Attention Is All You Need, 2017

Eight Google authors replaced recurrence with attention and quietly launched the modern AI era.

32 min · Reviewed 2026

The Paper That Rewired NLP

In June 2017, eight authors from Google Brain and Google Research, led by Ashish Vaswani, posted Attention Is All You Need on arXiv. The paper proposed the Transformer, an architecture with no recurrence and no convolutions. Just attention, feed-forward layers, and residual connections.

The immediate target was machine translation, where Transformers beat the best recurrent models on English-to-German while training several times faster. Within two years, the paper would be one of the most cited in AI history.

## PROVIDED MATERIAL

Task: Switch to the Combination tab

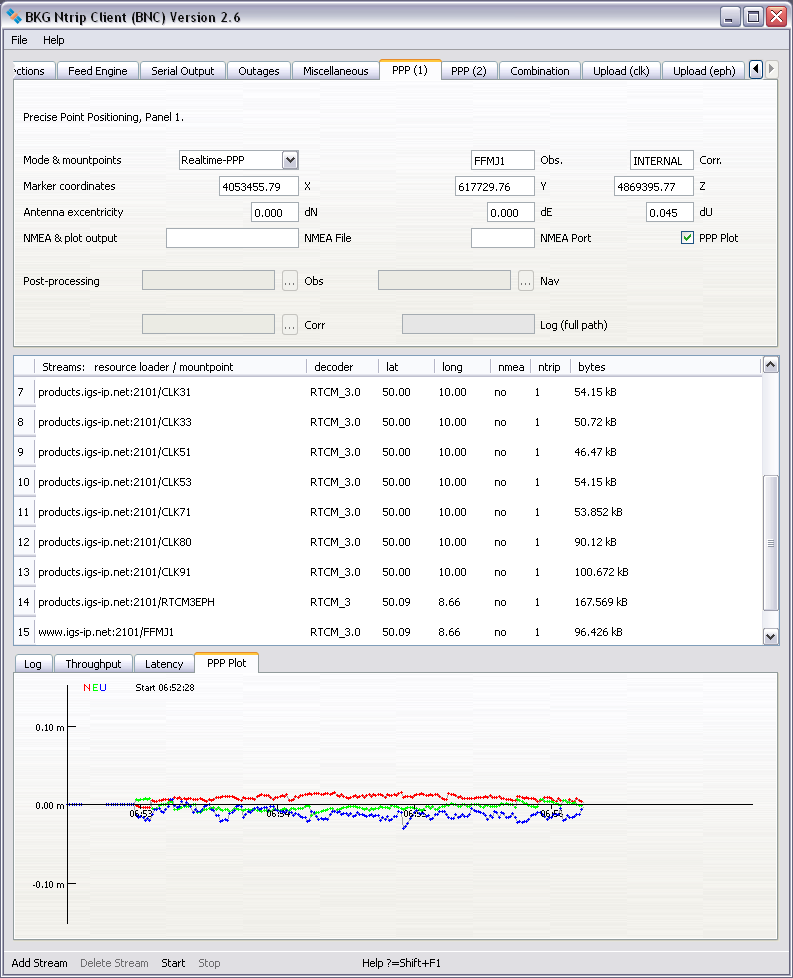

## PARTS OF THE EXERCISE
#1 Translate this sentence from the piece on the Transformer paper into Spanish: "The paper proposed the Transformer, an architecture with no recurrence and no convolutions."
#2 Summarize the piece on the Transformer paper in two sentences.
#3 Carry the piece on the Transformer paper forward from its final sentence.

## EXERCISE RESULTS
#1 El artículo propuso el Transformer, una arquitectura sin recurrencia ni convoluciones.

#2 In June 2017, eight authors from Google Brain and Google Research, led by Ashish Vaswani, posted Attention Is All You Need on arXiv, proposing the Transformer, an architecture built from attention, feed-forward layers, and residual connections with no recurrence or convolutions. Aimed first at machine translation, it beat the best recurrent models on English-to-German while training several times faster, and within two years the paper became one of the most cited in AI history.

#3
Why Transformers took over

Parallel training: unlike RNNs, attention processes all positions at once, making full use of GPUs
Long-range dependencies: attention sees the whole sequence, not just a compressed state
Scaling: performance improved smoothly with more parameters, more data, and more compute
Generality: the same architecture worked for text, images, audio, code, and proteins

The Transformer became the common substrate for everything that followed. BERT from Google in 2018 used the encoder. GPT from OpenAI used the decoder. Vision Transformers, Whisper, AlphaFold, Stable Diffusion, and the current generation of chat models all rest on it.

We propose a new simple network architecture, the Transformer, based solely on attention mechanisms.
— Vaswani et al., 2017

The big idea: one clean architectural choice, attention without recurrence, unlocked a decade of scaling. Every LLM you use today traces directly to this paper.

End-of-lesson check

15 questions · take it digitally for instant feedback at tendril.neural-forge.io/learn/quiz/end-history-attention-2017-creators

In what year was the paper introducing the Transformer architecture published?
1. 2017
2. 2018
3. 2016
4. 2015
Which company employed the eight authors who published the Transformer paper?
1. Meta
2. OpenAI
3. Microsoft
4. Google
What was the primary task that the Transformer originally outperformed?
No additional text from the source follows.